Hard disks break. Really, they do. When it happens, most people are sadly unprepared: even the most experienced computer person only recovers a (big?) portion of their data after a crash. Even today, with cloud computing. The reason? Backing up is tricky. If you use GNU/Linux or Ubuntu, it's easy enough to make an incremental backup using
gpg. If you have no idea what this means, don't worry: yu will be able to use them without even knowing it.
Welcome to Déjà Dup, the best backup gem I have ever seen.
Note that this article, which started as a comprehensive piece about this program, turned out to be quite short. The reason? Simple: the program is disarmingly easy to use and to explain. This article could be called "Déjà Dup: the definite guide".
Running Déjà Dup
If you are using Ubuntu 11.10 or later, you don't have to install Déjà Dup. In fact, you don't even have to run it: it's straight in the configuration settings of your Ubuntu system.
The first time you run Déjà Dup, you get a screen with a vault and two big buttons.

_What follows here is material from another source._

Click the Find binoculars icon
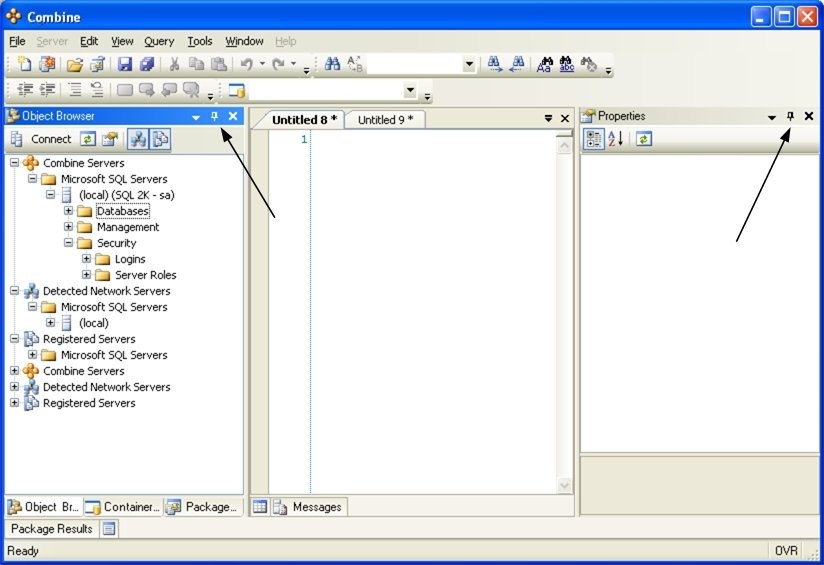Viewport: 824px width, 565px height. tap(333, 65)
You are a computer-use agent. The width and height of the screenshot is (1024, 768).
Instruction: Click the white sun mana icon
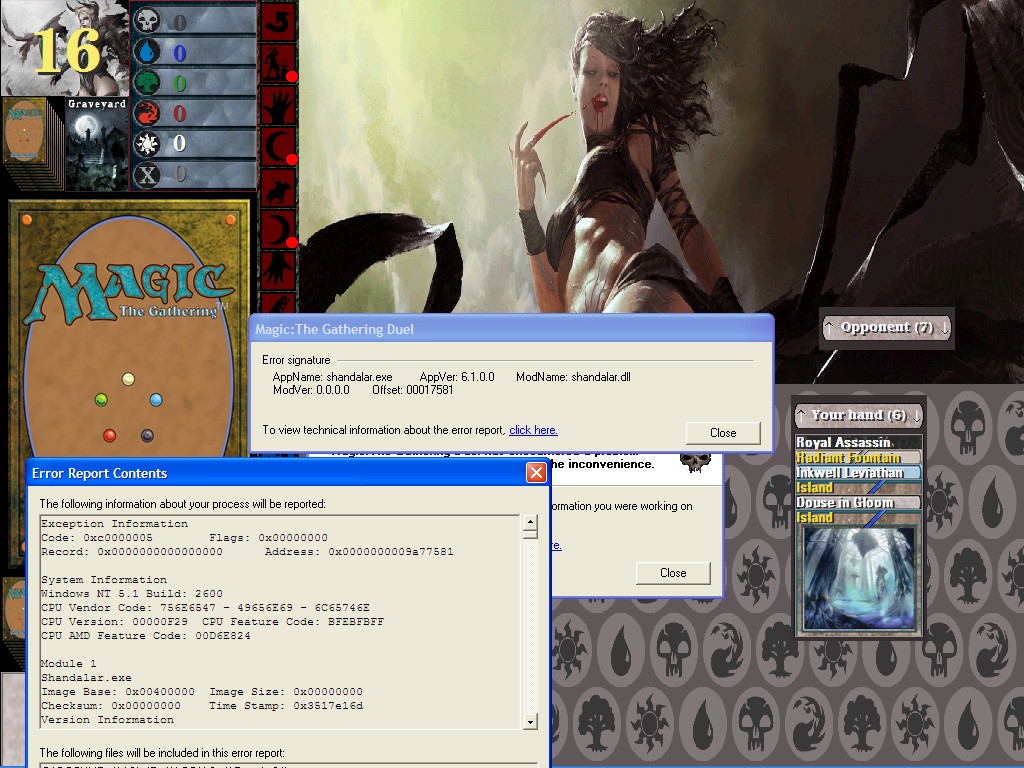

This is a great start, and the good news is that it doesn't get much more complicated than this!
The basic settings all make a lot of sense (the Trash and the Downloads directories are not backed up).
All you need to do, in the end, is decide what backup medium to use -- and there is a lot of choice: FTP, SSH, WebdAV, Windows Share, as well as Ubuntu One. (Note: Ubuntu One is based on a proprietary protocol, and should be avoided if possible. However, having it available as an option is definitely a good invitation to using it).
Once you feel that your settings are good enough, all you have to do is press the big "Backup now" button and you're set.
Restoring from past (really!)
One of the most meaningful features is the ability to restore from the past. This is a good enough reason for me to use this software. For any file, it's possible to right click on and select "Restore from previous version...". Déjà Dup will fire up, and it will allow you to restore a particular file from a backup.
This kind of integration is what makes powerful software accessible to normal users.
Is it safe?
Déjà Dup encrypts your data before sending it over. So, as long as you can remember your password, you are in safe hands -- even if the host you backup onto gets hacked.
With Déjà Dup it's very easy to configure periodic backups. Do do them, just click on "Schedule" and decide how often you want to run your backups, and how long for.
Yes, it's that simple. With Déjà Dup, there is really no excuse not to backup anymore.